PEPE LUCAS. EL
EXPRESIONISMO VORAZ
Ha muerto un pintor. Ha muerto un
amigo. José Lucas. De Cieza, Murcia, y del mundo. Queda su pintura, pero el
amigo se ha ido. La gracia de un
banderillero en un cuerpo de picador. Le
ha matado la obra que más fama le dio, los murales de la estación de Chamartín;
una caída mientras los estaba restaurando, buscando quizá la perfección a la que siempre aspiraba. Devoto de Juan
Ramón, al que idolatraba, bien podía parafrasearlo, perfección
dame el nombre exacto de las cosas. Los murales de Chamartín son un
violento volcán de trazos y colores. La lírica profunda hecha fuego; el fuego
incandescente hecho lirismo fresco y profundo.

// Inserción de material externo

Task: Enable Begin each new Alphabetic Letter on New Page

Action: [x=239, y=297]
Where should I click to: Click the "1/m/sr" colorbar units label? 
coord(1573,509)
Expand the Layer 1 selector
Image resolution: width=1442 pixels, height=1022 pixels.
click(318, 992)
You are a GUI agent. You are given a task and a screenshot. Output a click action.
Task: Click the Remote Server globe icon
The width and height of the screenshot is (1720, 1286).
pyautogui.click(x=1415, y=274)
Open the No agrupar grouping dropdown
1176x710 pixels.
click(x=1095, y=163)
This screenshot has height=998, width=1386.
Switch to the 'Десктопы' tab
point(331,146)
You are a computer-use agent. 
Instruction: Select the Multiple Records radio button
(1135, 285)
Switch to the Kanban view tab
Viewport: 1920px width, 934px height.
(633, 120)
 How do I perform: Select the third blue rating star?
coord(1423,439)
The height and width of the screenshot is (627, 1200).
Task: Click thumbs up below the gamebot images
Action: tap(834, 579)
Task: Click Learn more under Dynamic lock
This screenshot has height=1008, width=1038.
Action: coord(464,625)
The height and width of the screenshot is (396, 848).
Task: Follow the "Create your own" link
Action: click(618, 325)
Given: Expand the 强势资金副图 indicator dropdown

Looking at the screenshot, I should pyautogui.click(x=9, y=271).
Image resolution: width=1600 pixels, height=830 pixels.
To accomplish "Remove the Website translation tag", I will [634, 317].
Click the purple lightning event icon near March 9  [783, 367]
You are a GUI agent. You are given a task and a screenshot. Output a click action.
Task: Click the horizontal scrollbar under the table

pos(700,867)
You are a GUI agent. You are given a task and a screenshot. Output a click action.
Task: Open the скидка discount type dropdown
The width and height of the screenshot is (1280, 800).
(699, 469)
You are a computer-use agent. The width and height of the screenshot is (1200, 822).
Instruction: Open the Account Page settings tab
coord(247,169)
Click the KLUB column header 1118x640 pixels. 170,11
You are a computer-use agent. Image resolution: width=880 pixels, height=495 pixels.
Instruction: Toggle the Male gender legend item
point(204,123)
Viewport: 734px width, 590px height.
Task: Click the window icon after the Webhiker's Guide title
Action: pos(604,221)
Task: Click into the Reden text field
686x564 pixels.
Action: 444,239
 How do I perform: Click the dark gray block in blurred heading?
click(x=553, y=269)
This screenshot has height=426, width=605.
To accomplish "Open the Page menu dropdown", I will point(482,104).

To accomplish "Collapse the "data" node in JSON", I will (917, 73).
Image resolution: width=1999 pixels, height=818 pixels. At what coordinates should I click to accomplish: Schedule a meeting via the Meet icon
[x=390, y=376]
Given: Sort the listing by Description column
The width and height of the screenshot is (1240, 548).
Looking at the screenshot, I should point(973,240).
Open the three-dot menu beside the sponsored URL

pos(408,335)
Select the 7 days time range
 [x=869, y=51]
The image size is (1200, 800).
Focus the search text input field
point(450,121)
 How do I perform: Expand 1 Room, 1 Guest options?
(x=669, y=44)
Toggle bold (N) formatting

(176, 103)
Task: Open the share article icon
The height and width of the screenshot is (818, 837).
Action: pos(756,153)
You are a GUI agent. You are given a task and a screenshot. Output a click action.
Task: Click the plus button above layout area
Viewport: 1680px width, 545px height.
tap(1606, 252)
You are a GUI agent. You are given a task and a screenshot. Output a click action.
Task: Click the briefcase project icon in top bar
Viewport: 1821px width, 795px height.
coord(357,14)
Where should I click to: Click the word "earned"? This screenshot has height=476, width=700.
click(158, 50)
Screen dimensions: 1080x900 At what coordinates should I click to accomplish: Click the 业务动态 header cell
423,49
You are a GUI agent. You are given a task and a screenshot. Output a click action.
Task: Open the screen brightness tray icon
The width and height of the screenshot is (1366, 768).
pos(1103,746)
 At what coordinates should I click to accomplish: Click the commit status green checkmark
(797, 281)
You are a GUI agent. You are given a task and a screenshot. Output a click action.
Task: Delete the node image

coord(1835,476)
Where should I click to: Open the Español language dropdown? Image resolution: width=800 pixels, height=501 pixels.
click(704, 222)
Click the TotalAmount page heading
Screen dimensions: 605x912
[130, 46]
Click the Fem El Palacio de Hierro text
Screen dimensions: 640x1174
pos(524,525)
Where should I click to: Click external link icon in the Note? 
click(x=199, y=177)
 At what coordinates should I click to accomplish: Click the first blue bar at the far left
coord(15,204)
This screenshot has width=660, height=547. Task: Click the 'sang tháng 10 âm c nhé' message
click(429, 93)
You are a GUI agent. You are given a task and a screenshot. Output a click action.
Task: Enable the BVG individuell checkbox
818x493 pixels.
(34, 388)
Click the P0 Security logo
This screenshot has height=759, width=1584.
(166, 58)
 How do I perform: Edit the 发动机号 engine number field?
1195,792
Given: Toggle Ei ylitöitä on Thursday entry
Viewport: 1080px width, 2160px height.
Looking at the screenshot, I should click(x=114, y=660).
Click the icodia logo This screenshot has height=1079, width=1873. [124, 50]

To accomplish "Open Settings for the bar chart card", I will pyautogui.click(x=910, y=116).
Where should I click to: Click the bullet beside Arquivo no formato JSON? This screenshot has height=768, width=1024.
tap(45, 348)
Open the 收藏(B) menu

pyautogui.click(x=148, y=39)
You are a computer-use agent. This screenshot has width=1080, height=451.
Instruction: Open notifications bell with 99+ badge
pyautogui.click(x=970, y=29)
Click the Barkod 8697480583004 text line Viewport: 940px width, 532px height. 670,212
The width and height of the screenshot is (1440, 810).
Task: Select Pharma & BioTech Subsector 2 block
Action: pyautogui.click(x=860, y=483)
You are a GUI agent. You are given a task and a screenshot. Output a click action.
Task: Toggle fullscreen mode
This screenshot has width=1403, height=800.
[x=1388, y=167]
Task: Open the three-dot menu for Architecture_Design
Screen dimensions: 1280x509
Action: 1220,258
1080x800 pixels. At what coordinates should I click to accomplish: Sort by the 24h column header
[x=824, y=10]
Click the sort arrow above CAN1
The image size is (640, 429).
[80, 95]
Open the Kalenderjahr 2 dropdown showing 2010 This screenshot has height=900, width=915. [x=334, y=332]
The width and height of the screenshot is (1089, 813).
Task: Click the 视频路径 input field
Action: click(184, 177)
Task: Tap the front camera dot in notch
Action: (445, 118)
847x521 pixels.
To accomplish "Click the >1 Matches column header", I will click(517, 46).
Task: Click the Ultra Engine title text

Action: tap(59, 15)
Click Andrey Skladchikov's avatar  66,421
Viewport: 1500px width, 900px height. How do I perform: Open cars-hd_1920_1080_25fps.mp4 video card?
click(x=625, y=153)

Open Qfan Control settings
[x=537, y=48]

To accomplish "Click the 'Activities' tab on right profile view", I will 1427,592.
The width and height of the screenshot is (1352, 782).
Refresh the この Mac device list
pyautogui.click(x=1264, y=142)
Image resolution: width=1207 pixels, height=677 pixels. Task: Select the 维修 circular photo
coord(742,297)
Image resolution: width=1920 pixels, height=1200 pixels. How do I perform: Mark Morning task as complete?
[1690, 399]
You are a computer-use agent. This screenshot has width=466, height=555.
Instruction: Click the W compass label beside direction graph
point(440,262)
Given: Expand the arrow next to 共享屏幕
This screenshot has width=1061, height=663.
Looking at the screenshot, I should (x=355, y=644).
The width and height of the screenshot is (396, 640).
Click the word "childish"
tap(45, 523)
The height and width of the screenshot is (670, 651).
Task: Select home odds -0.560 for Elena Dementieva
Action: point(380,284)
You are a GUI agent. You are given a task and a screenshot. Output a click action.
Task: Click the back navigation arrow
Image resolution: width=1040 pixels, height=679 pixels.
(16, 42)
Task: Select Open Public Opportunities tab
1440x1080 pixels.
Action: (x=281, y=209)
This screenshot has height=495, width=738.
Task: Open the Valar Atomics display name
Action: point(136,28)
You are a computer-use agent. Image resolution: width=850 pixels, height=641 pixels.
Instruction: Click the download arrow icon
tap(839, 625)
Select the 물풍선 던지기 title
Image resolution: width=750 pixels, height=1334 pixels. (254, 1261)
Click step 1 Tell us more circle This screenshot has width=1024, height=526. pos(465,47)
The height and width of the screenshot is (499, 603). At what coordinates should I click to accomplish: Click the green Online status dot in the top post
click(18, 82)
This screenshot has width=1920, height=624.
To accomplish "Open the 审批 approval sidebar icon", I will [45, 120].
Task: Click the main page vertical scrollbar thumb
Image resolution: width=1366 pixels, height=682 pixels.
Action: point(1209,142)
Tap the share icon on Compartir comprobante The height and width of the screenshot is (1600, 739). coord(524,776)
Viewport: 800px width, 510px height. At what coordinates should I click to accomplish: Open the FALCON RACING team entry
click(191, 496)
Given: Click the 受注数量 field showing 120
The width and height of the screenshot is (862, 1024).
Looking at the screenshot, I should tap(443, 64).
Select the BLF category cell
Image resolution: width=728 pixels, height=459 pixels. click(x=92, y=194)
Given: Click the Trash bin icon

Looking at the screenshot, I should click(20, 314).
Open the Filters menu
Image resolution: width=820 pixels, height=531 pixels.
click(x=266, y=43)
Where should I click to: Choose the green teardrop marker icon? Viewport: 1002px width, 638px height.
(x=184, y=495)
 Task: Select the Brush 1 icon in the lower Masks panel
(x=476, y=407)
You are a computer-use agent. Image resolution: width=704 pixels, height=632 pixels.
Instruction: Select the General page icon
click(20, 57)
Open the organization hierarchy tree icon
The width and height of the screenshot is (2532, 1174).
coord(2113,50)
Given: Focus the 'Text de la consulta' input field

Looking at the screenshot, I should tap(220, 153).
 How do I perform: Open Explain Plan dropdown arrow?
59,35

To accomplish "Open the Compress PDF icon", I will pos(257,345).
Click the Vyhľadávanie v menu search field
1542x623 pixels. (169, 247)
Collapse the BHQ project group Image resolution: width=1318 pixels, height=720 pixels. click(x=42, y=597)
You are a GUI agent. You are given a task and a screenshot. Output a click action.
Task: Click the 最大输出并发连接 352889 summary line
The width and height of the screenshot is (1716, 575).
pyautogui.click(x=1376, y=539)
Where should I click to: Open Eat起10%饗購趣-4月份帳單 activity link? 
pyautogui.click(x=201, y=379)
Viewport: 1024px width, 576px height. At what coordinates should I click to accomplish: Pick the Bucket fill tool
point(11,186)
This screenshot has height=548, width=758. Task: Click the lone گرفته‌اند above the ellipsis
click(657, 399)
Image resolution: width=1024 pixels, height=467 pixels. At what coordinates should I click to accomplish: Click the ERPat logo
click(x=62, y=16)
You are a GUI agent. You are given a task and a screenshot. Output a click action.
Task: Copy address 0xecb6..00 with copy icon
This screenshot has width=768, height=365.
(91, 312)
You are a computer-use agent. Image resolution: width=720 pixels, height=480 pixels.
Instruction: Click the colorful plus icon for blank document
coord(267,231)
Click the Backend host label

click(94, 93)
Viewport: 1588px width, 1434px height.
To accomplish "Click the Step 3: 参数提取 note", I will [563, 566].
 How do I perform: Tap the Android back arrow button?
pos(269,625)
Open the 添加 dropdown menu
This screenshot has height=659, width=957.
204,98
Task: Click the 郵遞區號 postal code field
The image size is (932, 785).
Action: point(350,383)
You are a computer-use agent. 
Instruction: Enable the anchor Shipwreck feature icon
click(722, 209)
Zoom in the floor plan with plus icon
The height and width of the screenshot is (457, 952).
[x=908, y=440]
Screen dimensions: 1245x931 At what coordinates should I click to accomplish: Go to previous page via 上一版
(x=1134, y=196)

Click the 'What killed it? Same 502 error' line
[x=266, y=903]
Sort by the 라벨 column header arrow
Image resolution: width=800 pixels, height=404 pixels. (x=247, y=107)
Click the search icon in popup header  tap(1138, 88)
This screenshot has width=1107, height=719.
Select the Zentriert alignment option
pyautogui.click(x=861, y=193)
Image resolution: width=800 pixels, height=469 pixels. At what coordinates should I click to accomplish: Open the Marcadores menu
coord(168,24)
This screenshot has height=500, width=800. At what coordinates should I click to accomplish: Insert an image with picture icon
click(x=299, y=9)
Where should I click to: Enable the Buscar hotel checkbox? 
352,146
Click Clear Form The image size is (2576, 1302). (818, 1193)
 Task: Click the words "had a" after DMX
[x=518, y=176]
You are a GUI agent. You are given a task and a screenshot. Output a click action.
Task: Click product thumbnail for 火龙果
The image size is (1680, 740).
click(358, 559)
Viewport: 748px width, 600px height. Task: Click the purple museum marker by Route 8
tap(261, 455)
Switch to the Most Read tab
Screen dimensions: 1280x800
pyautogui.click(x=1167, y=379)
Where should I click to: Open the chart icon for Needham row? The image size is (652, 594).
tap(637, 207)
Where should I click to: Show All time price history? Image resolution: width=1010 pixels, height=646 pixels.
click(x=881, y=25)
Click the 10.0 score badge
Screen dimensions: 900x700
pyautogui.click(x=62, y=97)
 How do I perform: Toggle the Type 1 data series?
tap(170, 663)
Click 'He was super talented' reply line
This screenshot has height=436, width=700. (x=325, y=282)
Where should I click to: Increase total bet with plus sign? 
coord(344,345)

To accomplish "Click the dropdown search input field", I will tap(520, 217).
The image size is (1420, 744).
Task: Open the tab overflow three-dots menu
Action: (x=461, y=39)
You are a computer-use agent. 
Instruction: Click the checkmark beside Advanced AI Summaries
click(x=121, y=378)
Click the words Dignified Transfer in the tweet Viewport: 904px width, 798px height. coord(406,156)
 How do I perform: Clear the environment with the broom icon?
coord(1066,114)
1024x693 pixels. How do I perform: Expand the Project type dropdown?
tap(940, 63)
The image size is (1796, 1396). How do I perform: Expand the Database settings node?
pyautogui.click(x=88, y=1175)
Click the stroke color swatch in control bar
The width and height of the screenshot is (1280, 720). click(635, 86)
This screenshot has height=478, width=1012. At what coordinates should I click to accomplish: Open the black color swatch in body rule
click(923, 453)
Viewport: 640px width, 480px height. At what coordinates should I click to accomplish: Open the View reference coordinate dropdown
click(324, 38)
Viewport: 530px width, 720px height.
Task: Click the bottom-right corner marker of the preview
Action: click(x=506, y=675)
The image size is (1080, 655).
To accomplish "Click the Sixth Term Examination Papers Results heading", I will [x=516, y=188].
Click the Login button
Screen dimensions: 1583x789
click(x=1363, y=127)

Para mí, la muerte de Pepe Lucas, no es
el momento de los elogios póstumos y desmesurados; es el momento de las
gratitudes y algunas carencias. Ya no podré citarle en mis crónicas de toros de
El Mundo, porque ya no escribo crónicas de toros ni escribo en el Mundo ni en ninguna parte, sólo mis Memorias de las
que Pepe Lucas forma parte imprescindible y necesaria; y mi poesía crepuscular que no ha conocido
porque la vida puso distancias y
kilómetros entre nosotros. No volverá a
decir, en el desolladero de Las Ventas, en tardes de cartel mediocre, patio de
arrastre de tantas ilusiones, donde Pepe Lucas era un oráculo, esta tarde, los únicos muletazos que van a
verse, son los muletazos de Javier Villán. Y señalaba la muleta ortopédica que
apuntalaba mi cojera, resultante ésta
de una desafortunada intervención
quirúrgica. Como Pepe Lucas consideraba la cojera un elemento estético de primer orden, tuvimos un serio debate en
el Café Gijón sobre qué tipo de cojera debiera adoptar yo. A la mesa de los poetas,
entre los que se hallaba su admirado
Gerardo Diego, aquello les traía al fresco. Pepe se inclinaba por el cojear patizambo de Quevedo y yo era partidario
del más cosmopolita y canalla de lord
Byron. José Lucas era un gran lector de poesía, un voraz lector de poesía, me
atrevería decir. Y una tarde, un jueves,
don Dámaso Alonso se paró con el taxi esperando a la puerta, camino de la
Academia, a tomar la copa de coñac que Eulalia Galvarriato, su mujer, le tenía
prohibido en casa. Los presenté
ceremoniosamente, pues yo conocía a don Dámaso, que a veces me utilizaba de
amanuense, y Pepe Lucas, mientras le invitaba a la copa de coñac hizo un rápido y exacto análisis
de Los
hijos de la ira, que dejó perplejo al eminente filólogo. No sé lo que
Dámaso Alonso agradeció más; si el juicio a su libro capital o la invitación al coñac,
pues don Dámaso era muy parco en los gastos.